## DESCRIPTION OF THE TASK
Retype every entry below exactly as it stands.

## EXERCISE DATA

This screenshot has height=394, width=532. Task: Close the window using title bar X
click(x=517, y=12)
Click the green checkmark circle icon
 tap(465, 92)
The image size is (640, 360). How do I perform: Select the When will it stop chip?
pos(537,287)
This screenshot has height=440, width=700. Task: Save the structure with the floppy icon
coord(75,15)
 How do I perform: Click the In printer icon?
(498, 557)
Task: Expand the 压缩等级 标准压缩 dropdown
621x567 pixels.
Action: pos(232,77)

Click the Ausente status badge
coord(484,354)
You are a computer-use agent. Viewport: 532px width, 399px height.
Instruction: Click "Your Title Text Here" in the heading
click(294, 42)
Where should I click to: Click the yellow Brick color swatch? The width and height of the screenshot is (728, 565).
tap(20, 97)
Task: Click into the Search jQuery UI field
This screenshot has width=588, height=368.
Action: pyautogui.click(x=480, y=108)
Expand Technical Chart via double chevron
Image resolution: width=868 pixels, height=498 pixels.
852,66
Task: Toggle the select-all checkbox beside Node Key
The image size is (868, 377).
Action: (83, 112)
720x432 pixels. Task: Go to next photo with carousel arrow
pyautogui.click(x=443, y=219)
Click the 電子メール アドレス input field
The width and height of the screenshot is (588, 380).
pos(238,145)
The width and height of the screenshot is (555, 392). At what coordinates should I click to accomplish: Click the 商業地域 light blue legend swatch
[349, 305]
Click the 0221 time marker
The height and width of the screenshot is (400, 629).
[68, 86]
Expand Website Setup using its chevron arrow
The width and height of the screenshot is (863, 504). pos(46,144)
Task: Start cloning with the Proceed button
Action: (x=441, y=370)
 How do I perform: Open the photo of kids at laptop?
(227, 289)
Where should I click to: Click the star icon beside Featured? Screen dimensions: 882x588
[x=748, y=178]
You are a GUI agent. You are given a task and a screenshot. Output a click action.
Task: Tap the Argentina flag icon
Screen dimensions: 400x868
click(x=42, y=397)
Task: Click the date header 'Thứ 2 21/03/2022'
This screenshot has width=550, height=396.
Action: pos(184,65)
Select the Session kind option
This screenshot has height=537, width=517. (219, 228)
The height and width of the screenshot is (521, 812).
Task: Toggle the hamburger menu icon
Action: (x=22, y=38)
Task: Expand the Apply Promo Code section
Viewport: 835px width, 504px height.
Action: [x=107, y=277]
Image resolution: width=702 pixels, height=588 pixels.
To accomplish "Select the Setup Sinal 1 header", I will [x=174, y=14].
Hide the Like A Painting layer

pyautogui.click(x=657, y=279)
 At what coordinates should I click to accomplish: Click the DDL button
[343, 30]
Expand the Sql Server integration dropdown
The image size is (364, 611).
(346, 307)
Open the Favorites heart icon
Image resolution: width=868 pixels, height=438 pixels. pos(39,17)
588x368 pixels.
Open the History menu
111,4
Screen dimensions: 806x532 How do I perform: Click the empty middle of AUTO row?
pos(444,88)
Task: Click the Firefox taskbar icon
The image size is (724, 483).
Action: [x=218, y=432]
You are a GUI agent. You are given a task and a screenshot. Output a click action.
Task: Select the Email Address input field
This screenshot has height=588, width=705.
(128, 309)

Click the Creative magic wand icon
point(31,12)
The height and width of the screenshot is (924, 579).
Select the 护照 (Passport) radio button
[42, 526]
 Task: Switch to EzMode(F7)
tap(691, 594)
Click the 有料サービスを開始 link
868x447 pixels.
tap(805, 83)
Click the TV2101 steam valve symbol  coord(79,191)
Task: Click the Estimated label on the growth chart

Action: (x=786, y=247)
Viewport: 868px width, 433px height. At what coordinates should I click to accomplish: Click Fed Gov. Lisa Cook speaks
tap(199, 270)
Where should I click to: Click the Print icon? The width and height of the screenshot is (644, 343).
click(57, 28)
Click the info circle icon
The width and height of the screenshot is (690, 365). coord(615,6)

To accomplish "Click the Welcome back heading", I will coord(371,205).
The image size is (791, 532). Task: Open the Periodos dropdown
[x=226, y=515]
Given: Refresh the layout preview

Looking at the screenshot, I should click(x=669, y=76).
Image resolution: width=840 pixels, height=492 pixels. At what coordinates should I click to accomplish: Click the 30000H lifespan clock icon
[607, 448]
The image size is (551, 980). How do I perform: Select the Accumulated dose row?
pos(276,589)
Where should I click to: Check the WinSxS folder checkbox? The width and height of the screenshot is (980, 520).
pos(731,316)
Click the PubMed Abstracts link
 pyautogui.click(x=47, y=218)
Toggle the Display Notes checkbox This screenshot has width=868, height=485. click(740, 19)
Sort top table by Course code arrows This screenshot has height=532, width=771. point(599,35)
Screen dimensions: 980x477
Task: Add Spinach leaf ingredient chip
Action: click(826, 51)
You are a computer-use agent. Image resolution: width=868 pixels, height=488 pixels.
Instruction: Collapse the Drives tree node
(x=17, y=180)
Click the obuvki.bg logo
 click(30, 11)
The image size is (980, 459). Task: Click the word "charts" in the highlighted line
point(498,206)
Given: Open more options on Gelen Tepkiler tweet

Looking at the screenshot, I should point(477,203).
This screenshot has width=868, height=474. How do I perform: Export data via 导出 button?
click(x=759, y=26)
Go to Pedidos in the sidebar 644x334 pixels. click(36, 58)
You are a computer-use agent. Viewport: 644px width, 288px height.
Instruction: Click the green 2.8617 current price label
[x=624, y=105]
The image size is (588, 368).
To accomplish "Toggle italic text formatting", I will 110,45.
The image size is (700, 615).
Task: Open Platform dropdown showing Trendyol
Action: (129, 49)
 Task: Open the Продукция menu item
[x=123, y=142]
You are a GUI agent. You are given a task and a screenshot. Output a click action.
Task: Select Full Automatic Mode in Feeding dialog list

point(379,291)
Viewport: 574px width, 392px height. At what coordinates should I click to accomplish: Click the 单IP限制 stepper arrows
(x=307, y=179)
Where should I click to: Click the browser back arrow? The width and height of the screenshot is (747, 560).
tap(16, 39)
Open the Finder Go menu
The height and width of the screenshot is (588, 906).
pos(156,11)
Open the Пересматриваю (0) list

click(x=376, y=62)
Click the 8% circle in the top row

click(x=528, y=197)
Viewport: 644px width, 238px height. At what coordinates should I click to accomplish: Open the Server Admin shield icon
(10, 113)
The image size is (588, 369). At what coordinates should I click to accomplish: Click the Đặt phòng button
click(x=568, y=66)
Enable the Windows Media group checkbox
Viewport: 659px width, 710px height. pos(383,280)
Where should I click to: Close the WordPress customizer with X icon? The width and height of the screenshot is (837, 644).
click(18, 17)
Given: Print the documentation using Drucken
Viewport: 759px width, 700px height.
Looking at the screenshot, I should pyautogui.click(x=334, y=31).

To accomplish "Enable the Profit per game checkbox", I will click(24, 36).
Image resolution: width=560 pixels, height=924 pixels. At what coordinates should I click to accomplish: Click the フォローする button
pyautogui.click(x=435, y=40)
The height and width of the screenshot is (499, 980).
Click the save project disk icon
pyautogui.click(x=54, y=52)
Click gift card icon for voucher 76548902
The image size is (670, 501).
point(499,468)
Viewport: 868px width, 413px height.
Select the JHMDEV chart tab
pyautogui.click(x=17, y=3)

## YOUR RESPONSE
This screenshot has height=394, width=532. Task: Close the window using title bar X
click(x=517, y=12)
Click the green checkmark circle icon
 tap(465, 92)
The image size is (640, 360). How do I perform: Select the When will it stop chip?
pos(537,287)
This screenshot has height=440, width=700. Task: Save the structure with the floppy icon
coord(75,15)
 How do I perform: Click the In printer icon?
(498, 557)
Task: Expand the 压缩等级 标准压缩 dropdown
621x567 pixels.
Action: pos(232,77)

Click the Ausente status badge
coord(484,354)
You are a computer-use agent. Viewport: 532px width, 399px height.
Instruction: Click "Your Title Text Here" in the heading
click(294, 42)
Where should I click to: Click the yellow Brick color swatch? The width and height of the screenshot is (728, 565).
tap(20, 97)
Task: Click into the Search jQuery UI field
This screenshot has width=588, height=368.
Action: pyautogui.click(x=480, y=108)
Expand Technical Chart via double chevron
Image resolution: width=868 pixels, height=498 pixels.
852,66
Task: Toggle the select-all checkbox beside Node Key
The image size is (868, 377).
Action: (83, 112)
720x432 pixels. Task: Go to next photo with carousel arrow
pyautogui.click(x=443, y=219)
Click the 電子メール アドレス input field
The width and height of the screenshot is (588, 380).
pos(238,145)
The width and height of the screenshot is (555, 392). At what coordinates should I click to accomplish: Click the 商業地域 light blue legend swatch
[349, 305]
Click the 0221 time marker
The height and width of the screenshot is (400, 629).
[68, 86]
Expand Website Setup using its chevron arrow
The width and height of the screenshot is (863, 504). pos(46,144)
Task: Start cloning with the Proceed button
Action: (x=441, y=370)
 How do I perform: Open the photo of kids at laptop?
(227, 289)
Where should I click to: Click the star icon beside Featured? Screen dimensions: 882x588
[x=748, y=178]
You are a GUI agent. You are given a task and a screenshot. Output a click action.
Task: Tap the Argentina flag icon
Screen dimensions: 400x868
click(x=42, y=397)
Task: Click the date header 'Thứ 2 21/03/2022'
This screenshot has width=550, height=396.
Action: pos(184,65)
Select the Session kind option
This screenshot has height=537, width=517. (219, 228)
The height and width of the screenshot is (521, 812).
Task: Toggle the hamburger menu icon
Action: (x=22, y=38)
Task: Expand the Apply Promo Code section
Viewport: 835px width, 504px height.
Action: [x=107, y=277]
Image resolution: width=702 pixels, height=588 pixels.
To accomplish "Select the Setup Sinal 1 header", I will [x=174, y=14].
Hide the Like A Painting layer

pyautogui.click(x=657, y=279)
 At what coordinates should I click to accomplish: Click the DDL button
[343, 30]
Expand the Sql Server integration dropdown
The image size is (364, 611).
(346, 307)
Open the Favorites heart icon
Image resolution: width=868 pixels, height=438 pixels. pos(39,17)
588x368 pixels.
Open the History menu
111,4
Screen dimensions: 806x532 How do I perform: Click the empty middle of AUTO row?
pos(444,88)
Task: Click the Firefox taskbar icon
The image size is (724, 483).
Action: [x=218, y=432]
You are a GUI agent. You are given a task and a screenshot. Output a click action.
Task: Select the Email Address input field
This screenshot has height=588, width=705.
(128, 309)

Click the Creative magic wand icon
point(31,12)
The height and width of the screenshot is (924, 579).
Select the 护照 (Passport) radio button
[42, 526]
 Task: Switch to EzMode(F7)
tap(691, 594)
Click the 有料サービスを開始 link
868x447 pixels.
tap(805, 83)
Click the TV2101 steam valve symbol  coord(79,191)
Task: Click the Estimated label on the growth chart

Action: (x=786, y=247)
Viewport: 868px width, 433px height. At what coordinates should I click to accomplish: Click Fed Gov. Lisa Cook speaks
tap(199, 270)
Where should I click to: Click the Print icon? The width and height of the screenshot is (644, 343).
click(57, 28)
Click the info circle icon
The width and height of the screenshot is (690, 365). coord(615,6)

To accomplish "Click the Welcome back heading", I will coord(371,205).
The image size is (791, 532). Task: Open the Periodos dropdown
[x=226, y=515]
Given: Refresh the layout preview

Looking at the screenshot, I should click(x=669, y=76).
Image resolution: width=840 pixels, height=492 pixels. At what coordinates should I click to accomplish: Click the 30000H lifespan clock icon
[607, 448]
The image size is (551, 980). How do I perform: Select the Accumulated dose row?
pos(276,589)
Where should I click to: Check the WinSxS folder checkbox? The width and height of the screenshot is (980, 520).
pos(731,316)
Click the PubMed Abstracts link
 pyautogui.click(x=47, y=218)
Toggle the Display Notes checkbox This screenshot has width=868, height=485. click(740, 19)
Sort top table by Course code arrows This screenshot has height=532, width=771. point(599,35)
Screen dimensions: 980x477
Task: Add Spinach leaf ingredient chip
Action: click(826, 51)
You are a computer-use agent. Image resolution: width=868 pixels, height=488 pixels.
Instruction: Collapse the Drives tree node
(x=17, y=180)
Click the obuvki.bg logo
 click(30, 11)
The image size is (980, 459). Task: Click the word "charts" in the highlighted line
point(498,206)
Given: Open more options on Gelen Tepkiler tweet

Looking at the screenshot, I should point(477,203).
This screenshot has width=868, height=474. How do I perform: Export data via 导出 button?
click(x=759, y=26)
Go to Pedidos in the sidebar 644x334 pixels. click(36, 58)
You are a computer-use agent. Viewport: 644px width, 288px height.
Instruction: Click the green 2.8617 current price label
[x=624, y=105]
The image size is (588, 368).
To accomplish "Toggle italic text formatting", I will 110,45.
The image size is (700, 615).
Task: Open Platform dropdown showing Trendyol
Action: (129, 49)
 Task: Open the Продукция menu item
[x=123, y=142]
You are a GUI agent. You are given a task and a screenshot. Output a click action.
Task: Select Full Automatic Mode in Feeding dialog list

point(379,291)
Viewport: 574px width, 392px height. At what coordinates should I click to accomplish: Click the 单IP限制 stepper arrows
(x=307, y=179)
Where should I click to: Click the browser back arrow? The width and height of the screenshot is (747, 560).
tap(16, 39)
Open the Finder Go menu
The height and width of the screenshot is (588, 906).
pos(156,11)
Open the Пересматриваю (0) list

click(x=376, y=62)
Click the 8% circle in the top row

click(x=528, y=197)
Viewport: 644px width, 238px height. At what coordinates should I click to accomplish: Open the Server Admin shield icon
(10, 113)
The image size is (588, 369). At what coordinates should I click to accomplish: Click the Đặt phòng button
click(x=568, y=66)
Enable the Windows Media group checkbox
Viewport: 659px width, 710px height. pos(383,280)
Where should I click to: Close the WordPress customizer with X icon? The width and height of the screenshot is (837, 644).
click(18, 17)
Given: Print the documentation using Drucken
Viewport: 759px width, 700px height.
Looking at the screenshot, I should pyautogui.click(x=334, y=31).

To accomplish "Enable the Profit per game checkbox", I will click(24, 36).
Image resolution: width=560 pixels, height=924 pixels. At what coordinates should I click to accomplish: Click the フォローする button
pyautogui.click(x=435, y=40)
The height and width of the screenshot is (499, 980).
Click the save project disk icon
pyautogui.click(x=54, y=52)
Click gift card icon for voucher 76548902
The image size is (670, 501).
point(499,468)
Viewport: 868px width, 413px height.
Select the JHMDEV chart tab
pyautogui.click(x=17, y=3)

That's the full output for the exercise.